Dataset records:
▬▬▬▬▬▬▬▬▬▬

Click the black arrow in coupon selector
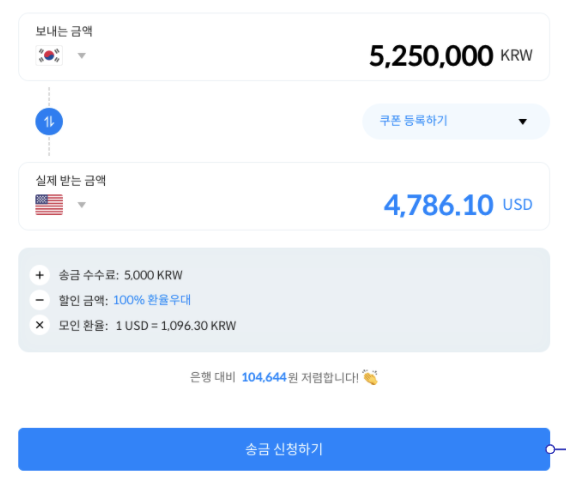Viewport: 566px width, 480px height. pos(522,122)
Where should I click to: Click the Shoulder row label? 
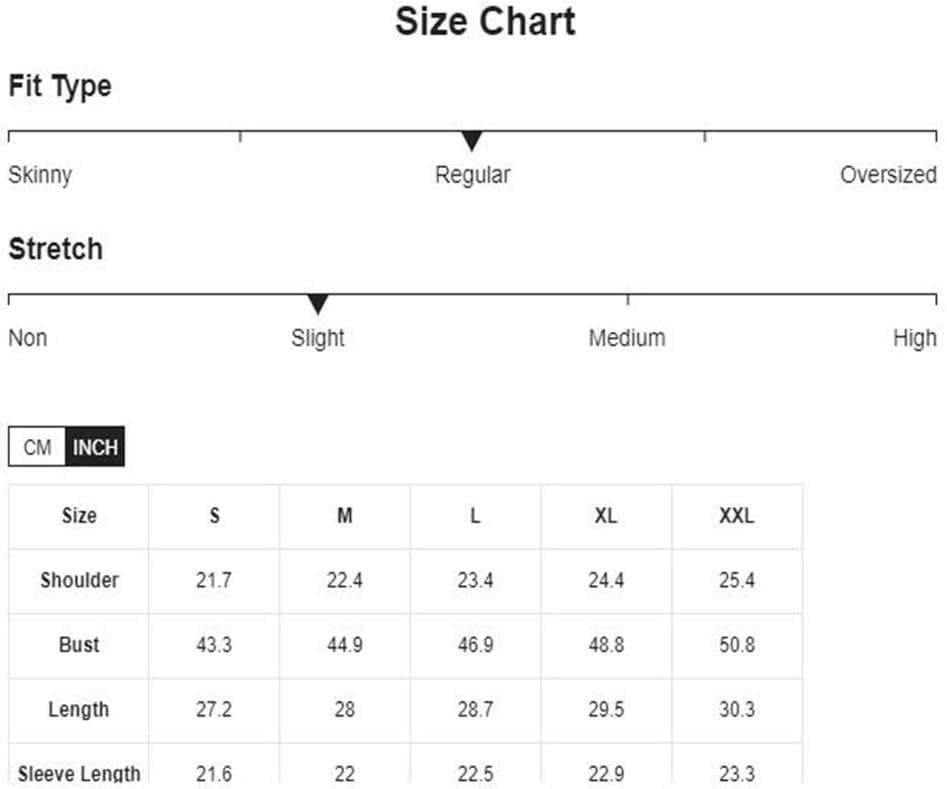coord(79,581)
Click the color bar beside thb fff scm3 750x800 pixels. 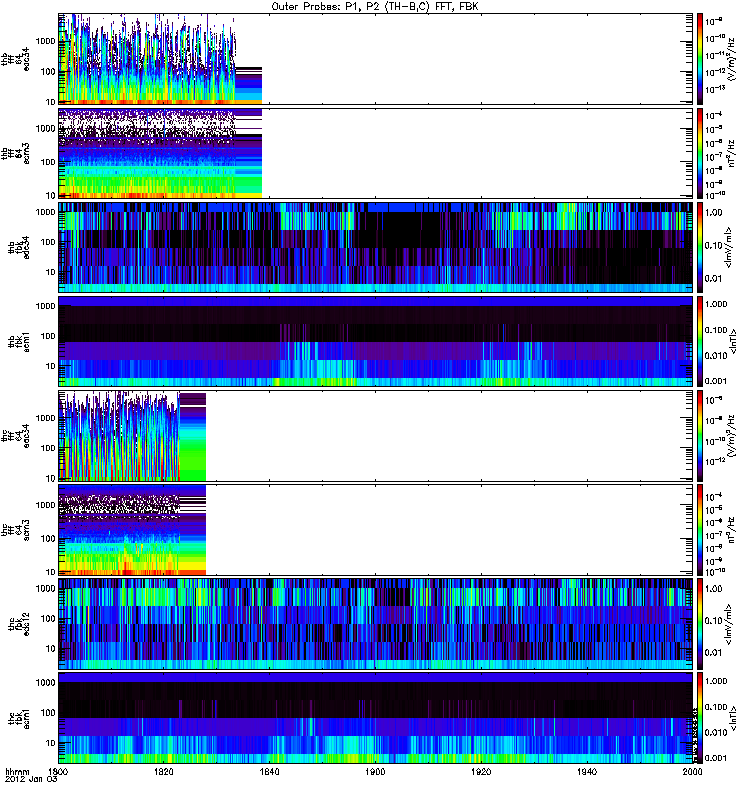coord(703,153)

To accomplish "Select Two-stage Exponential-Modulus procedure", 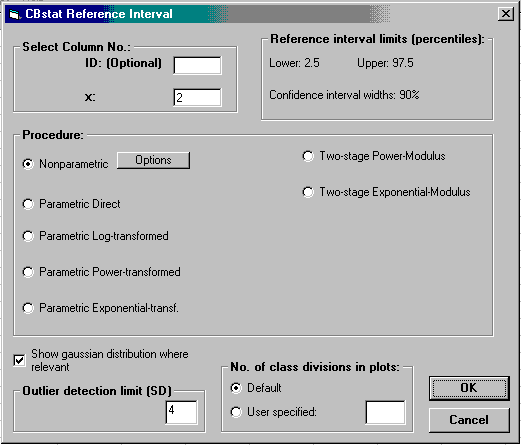I will click(308, 192).
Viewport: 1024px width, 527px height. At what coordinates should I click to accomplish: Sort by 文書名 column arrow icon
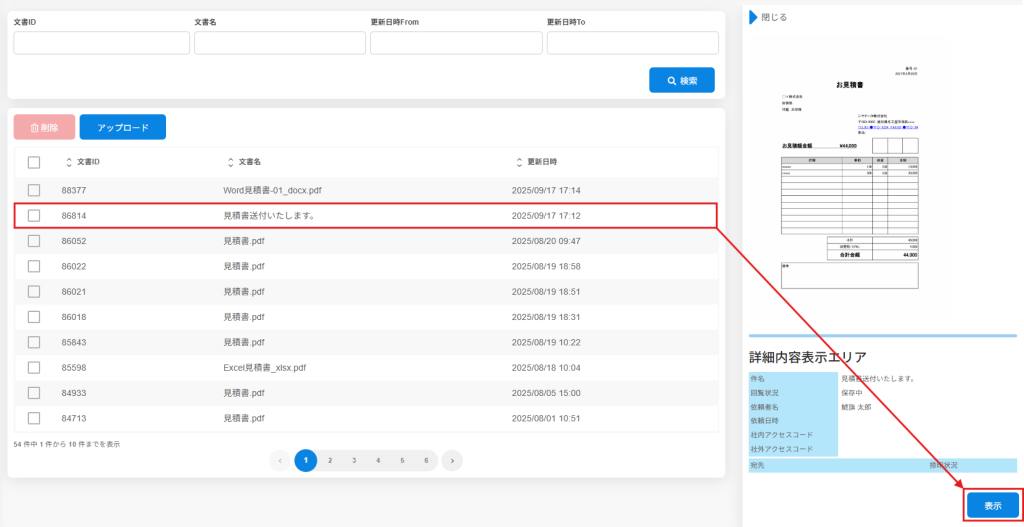[231, 162]
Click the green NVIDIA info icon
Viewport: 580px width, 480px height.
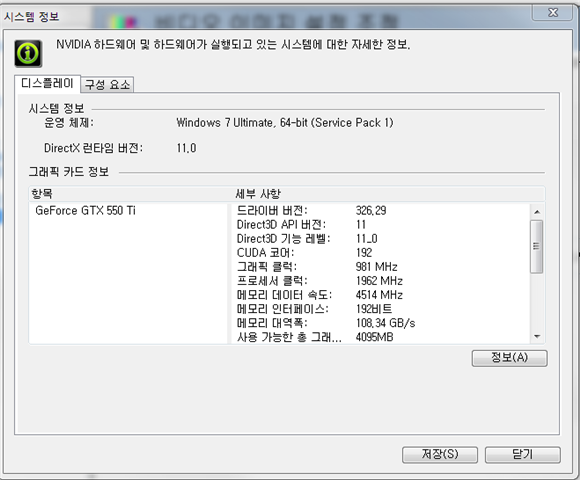[x=28, y=54]
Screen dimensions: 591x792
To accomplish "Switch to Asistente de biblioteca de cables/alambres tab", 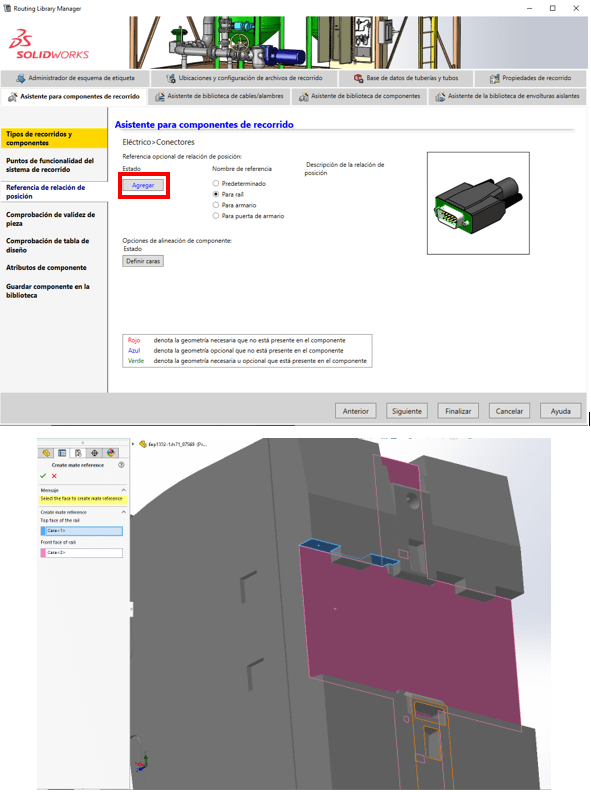I will pyautogui.click(x=219, y=96).
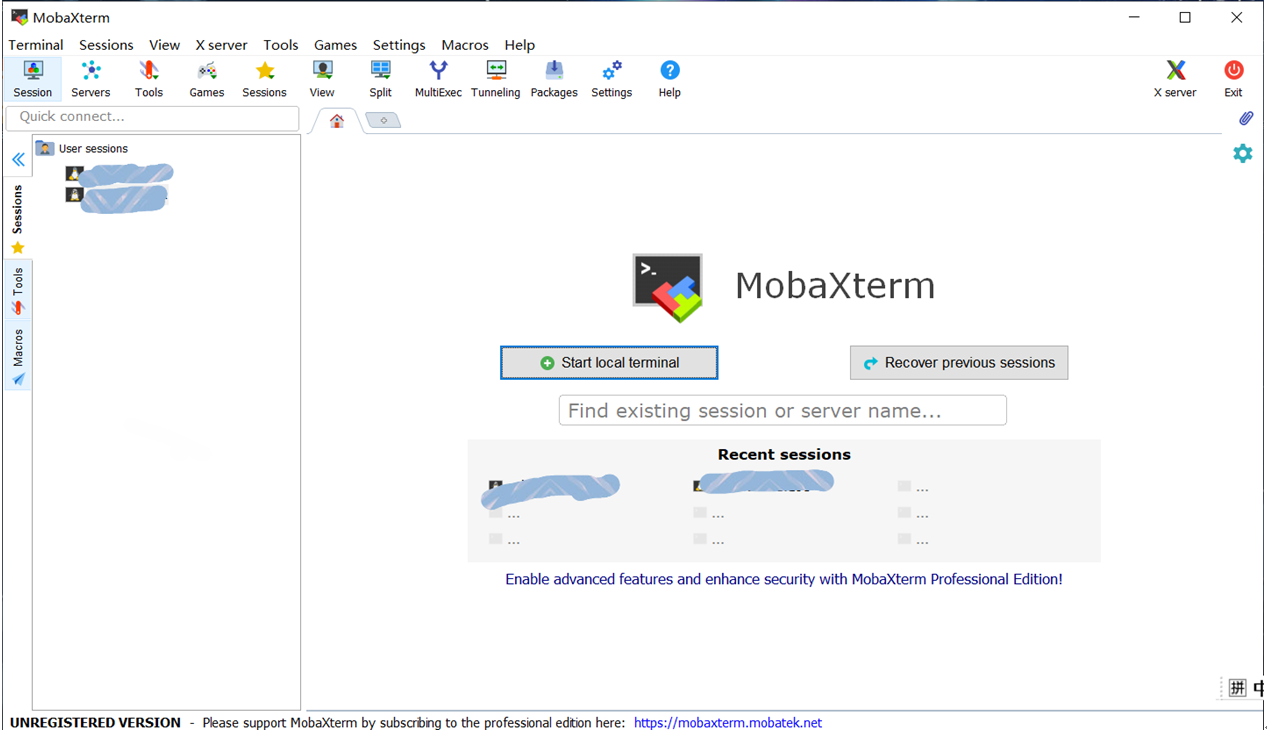
Task: Start the X server from the toolbar
Action: (x=1174, y=79)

▬▬▬▬▬▬▬▬▬▬

In the listing above, find the line with "Viewport: 1024px width, 527px" and the line with "Screen dimensions: 591x792". Copy exactly those two and every line between, without the pictures.

Viewport: 1024px width, 527px height. At what coordinates should I click to accomplish: Sort by 文書名 column arrow icon
[231, 162]
Click the green NVIDIA info icon
Viewport: 580px width, 480px height.
[x=28, y=54]
Screen dimensions: 591x792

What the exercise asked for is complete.